:: Exercise ::
In the records below, count every line that includes the word "agent". Provide the total alone.

:: Information given ::
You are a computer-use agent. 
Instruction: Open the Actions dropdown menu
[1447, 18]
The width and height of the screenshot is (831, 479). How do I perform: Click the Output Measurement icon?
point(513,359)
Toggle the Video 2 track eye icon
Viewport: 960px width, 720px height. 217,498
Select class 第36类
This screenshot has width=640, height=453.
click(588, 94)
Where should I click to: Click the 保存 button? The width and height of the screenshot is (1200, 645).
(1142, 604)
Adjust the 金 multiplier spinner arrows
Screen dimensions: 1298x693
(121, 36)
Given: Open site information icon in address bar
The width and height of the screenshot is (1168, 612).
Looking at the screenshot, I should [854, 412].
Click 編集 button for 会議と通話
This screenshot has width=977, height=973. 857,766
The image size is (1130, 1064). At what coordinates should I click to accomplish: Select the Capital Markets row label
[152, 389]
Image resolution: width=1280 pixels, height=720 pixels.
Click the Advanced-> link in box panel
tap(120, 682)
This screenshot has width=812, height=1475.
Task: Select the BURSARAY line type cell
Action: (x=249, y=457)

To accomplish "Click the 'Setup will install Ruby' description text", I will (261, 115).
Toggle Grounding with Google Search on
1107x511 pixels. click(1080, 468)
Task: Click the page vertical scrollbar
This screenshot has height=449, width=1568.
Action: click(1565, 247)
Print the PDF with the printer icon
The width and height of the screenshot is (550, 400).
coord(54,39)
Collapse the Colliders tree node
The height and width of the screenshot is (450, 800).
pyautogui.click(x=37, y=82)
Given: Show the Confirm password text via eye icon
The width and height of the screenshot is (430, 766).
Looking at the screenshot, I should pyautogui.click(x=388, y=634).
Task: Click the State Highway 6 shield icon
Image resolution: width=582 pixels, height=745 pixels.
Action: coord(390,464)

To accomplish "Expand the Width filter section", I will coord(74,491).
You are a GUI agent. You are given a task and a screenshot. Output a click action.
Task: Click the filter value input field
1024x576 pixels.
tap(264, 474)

:: Your solution ::
2